EXTRACTED MATERIAL:

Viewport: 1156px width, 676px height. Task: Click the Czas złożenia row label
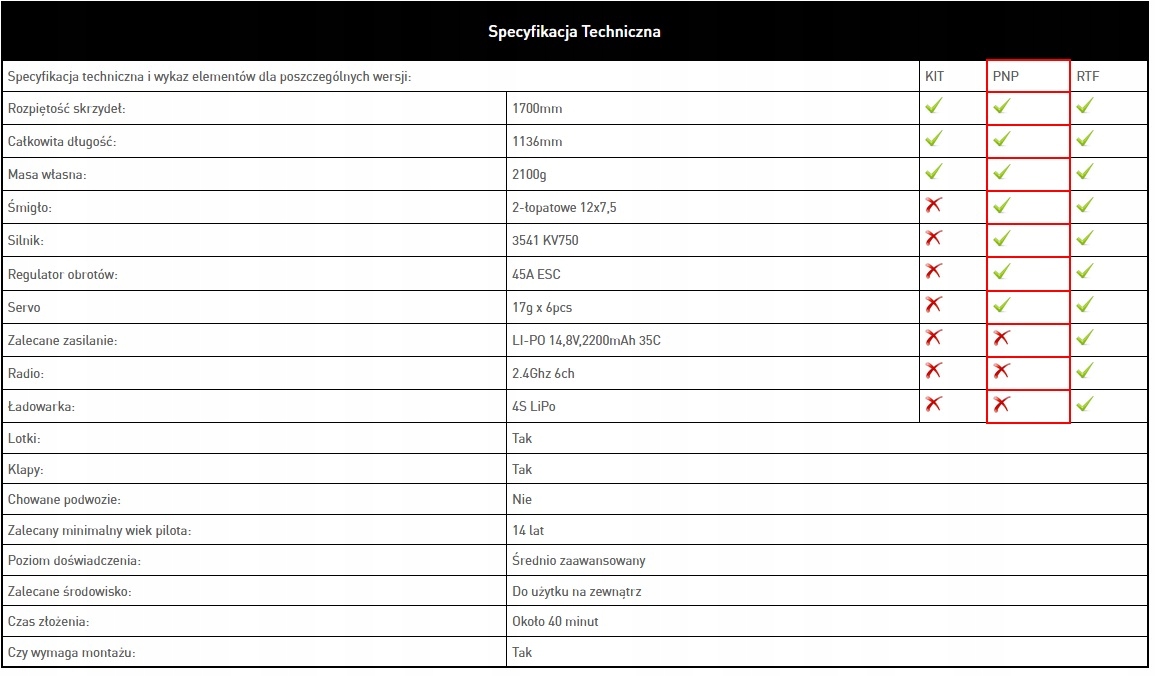point(48,621)
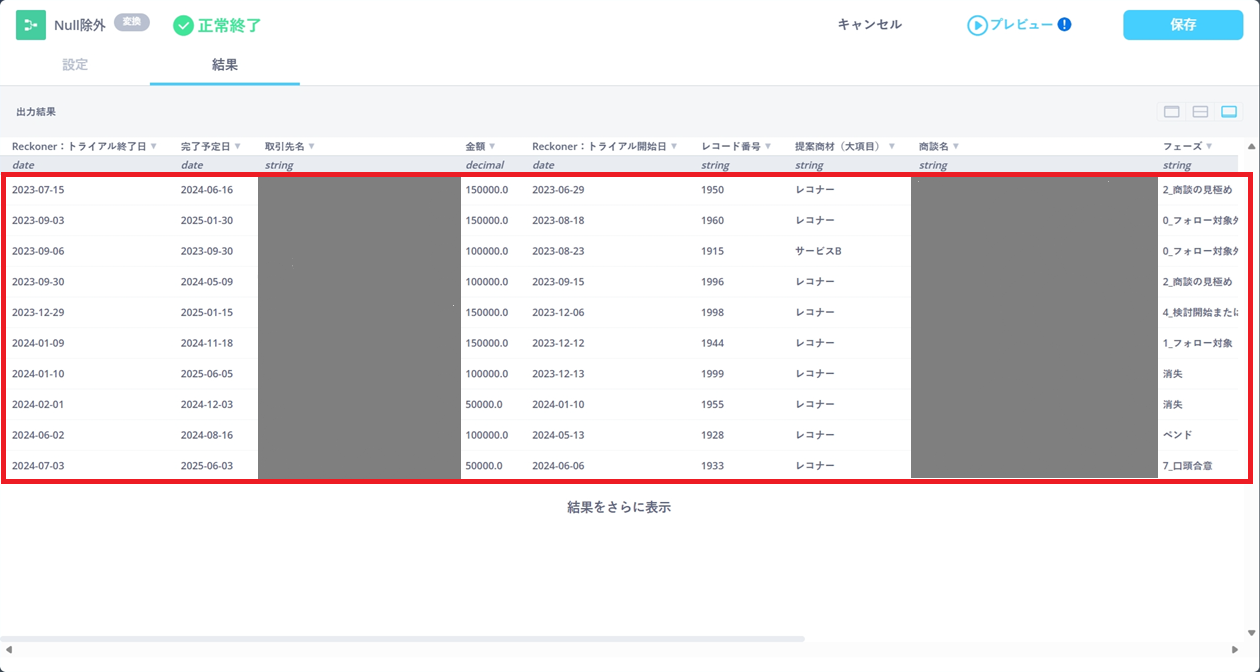Click the blue info icon beside プレビュー
1260x672 pixels.
tap(1064, 25)
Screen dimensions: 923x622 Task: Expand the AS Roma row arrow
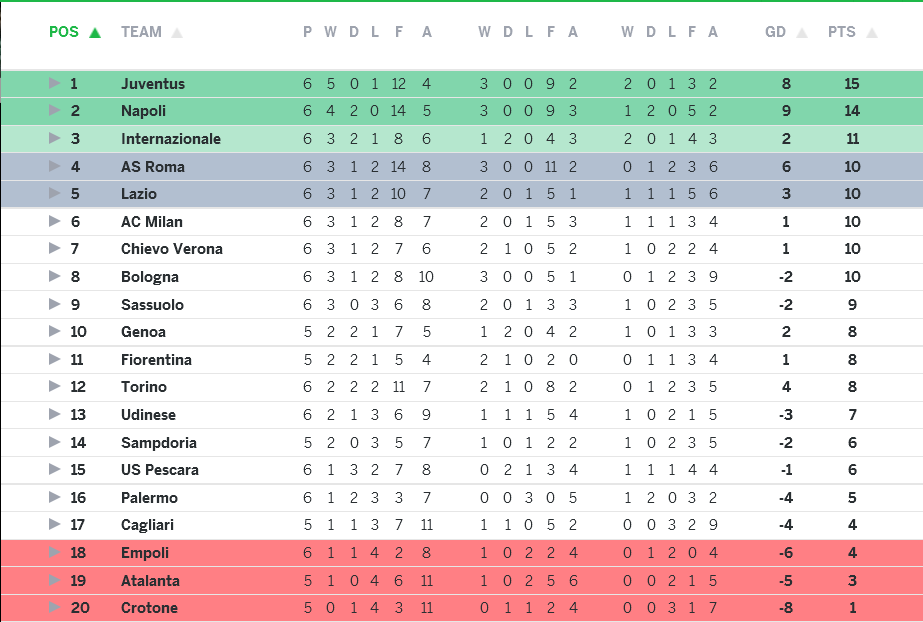click(55, 166)
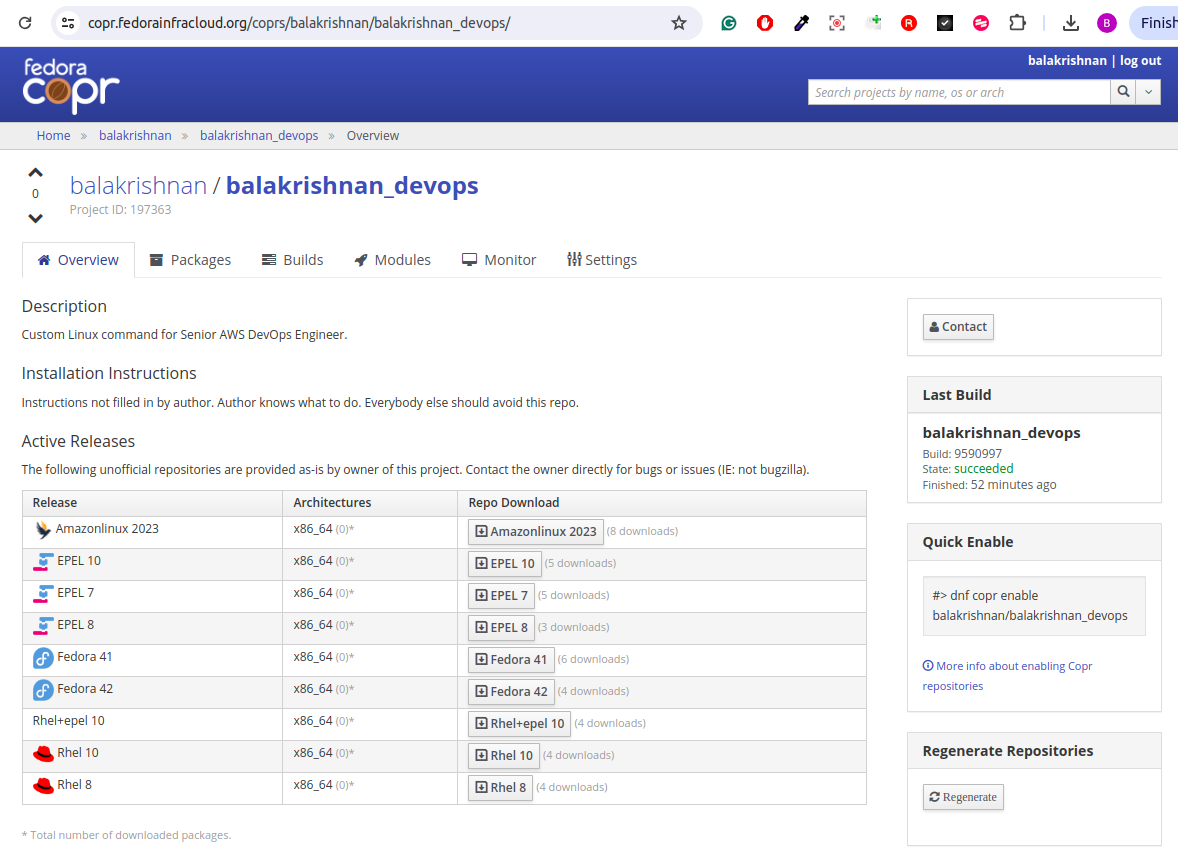Click the Fedora Copr logo

tap(71, 86)
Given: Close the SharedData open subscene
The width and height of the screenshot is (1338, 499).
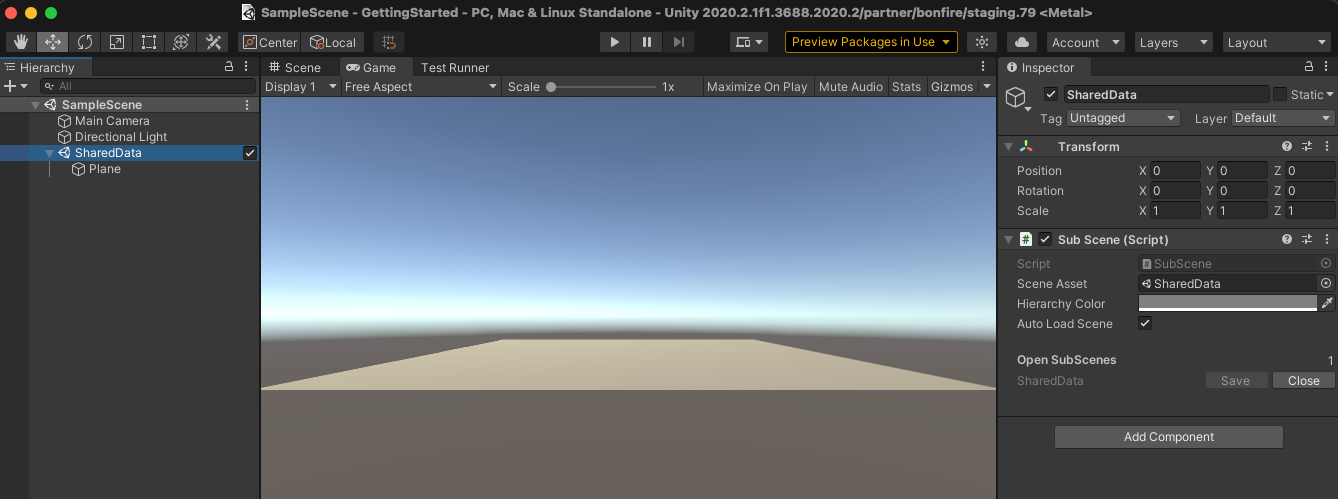Looking at the screenshot, I should [1303, 381].
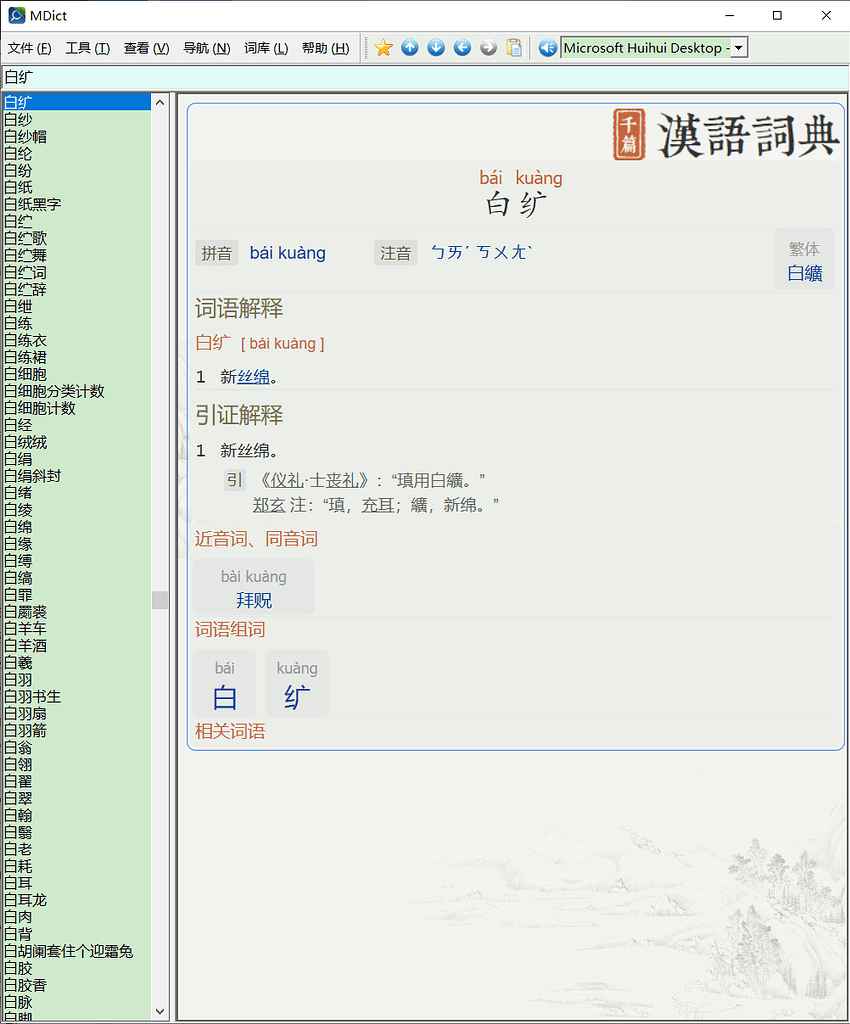Click the clipboard lookup icon on the toolbar
The width and height of the screenshot is (850, 1024).
(514, 47)
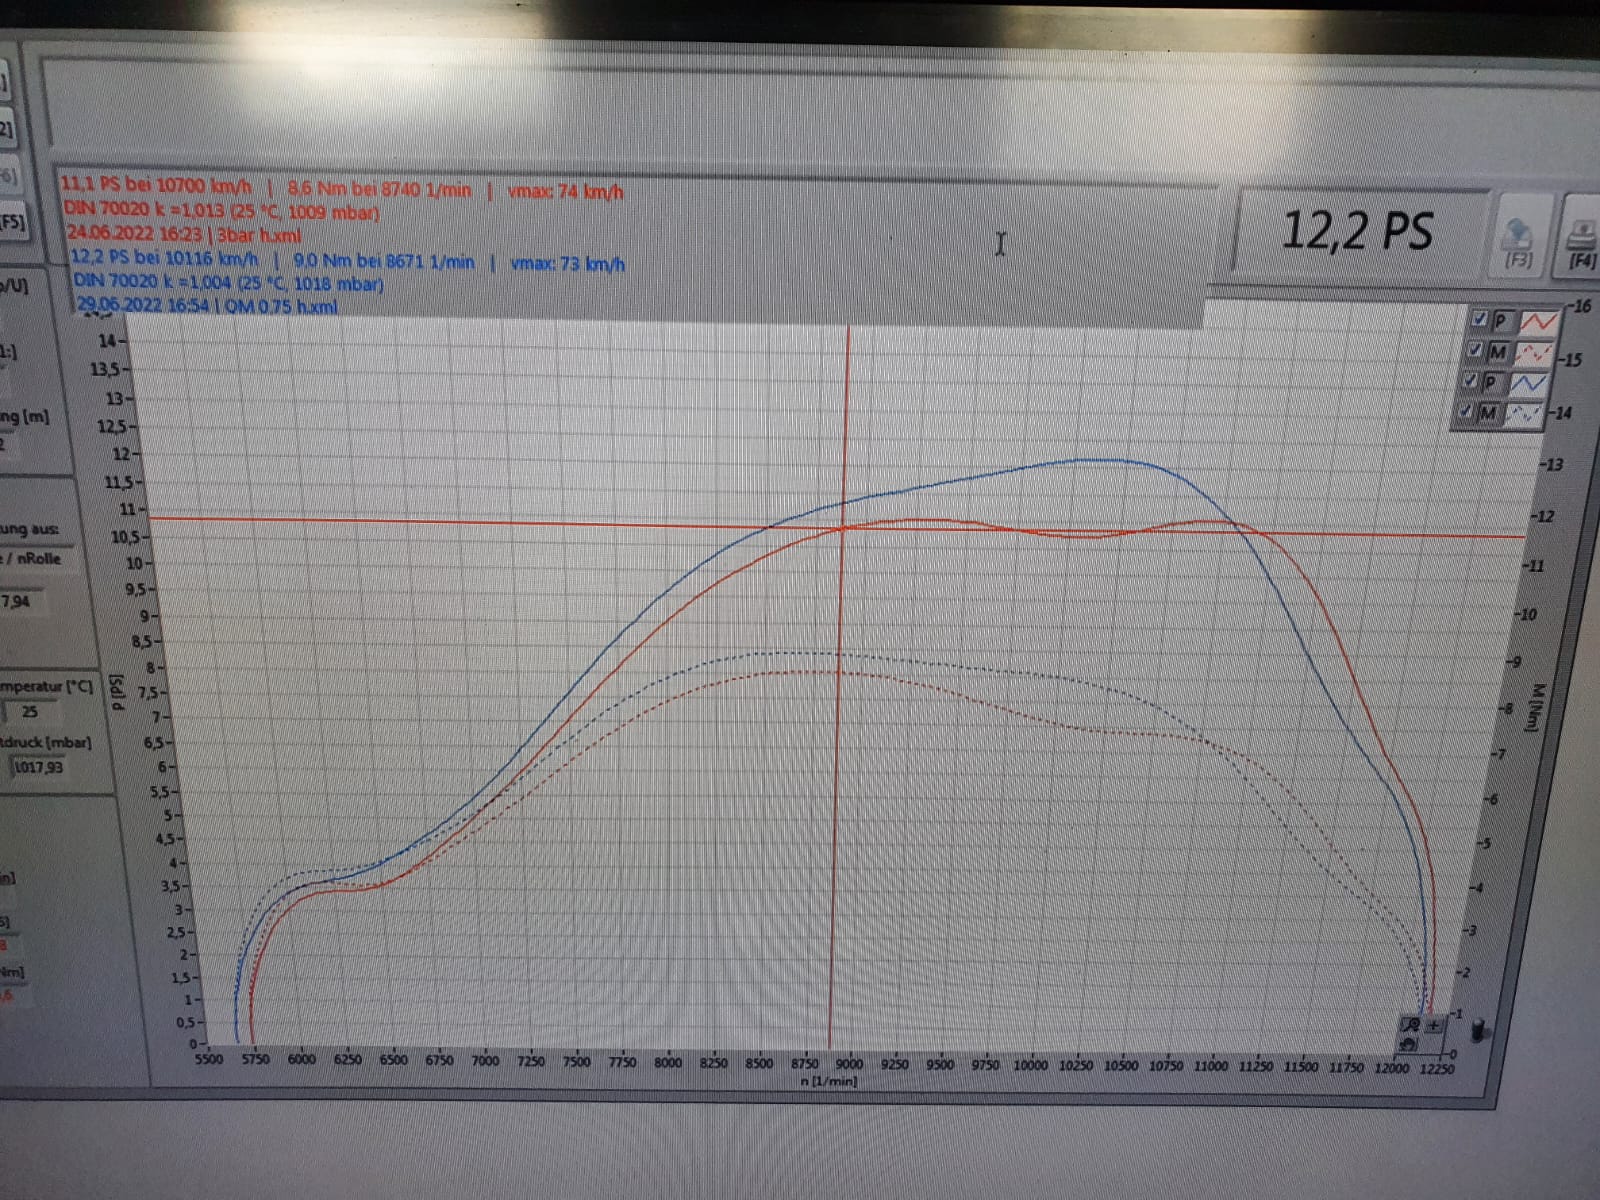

TASK DESCRIPTION: Return the entries unchanged, save for the pictures, which do not belong in the copy.

SOLUTION TO THE EXERCISE:
Viewport: 1156px width, 676px height. Task: Click the Czas złożenia row label
point(48,621)
Click the blue info icon beside プレビュー
1260x672 pixels.
tap(1064, 25)
Screen dimensions: 923x622 Task: Expand the AS Roma row arrow
click(55, 166)
Click the Fedora Copr logo

tap(71, 86)
Given: Close the SharedData open subscene
The width and height of the screenshot is (1338, 499).
Looking at the screenshot, I should [1303, 381].
Click the clipboard lookup icon on the toolbar
The width and height of the screenshot is (850, 1024).
(514, 47)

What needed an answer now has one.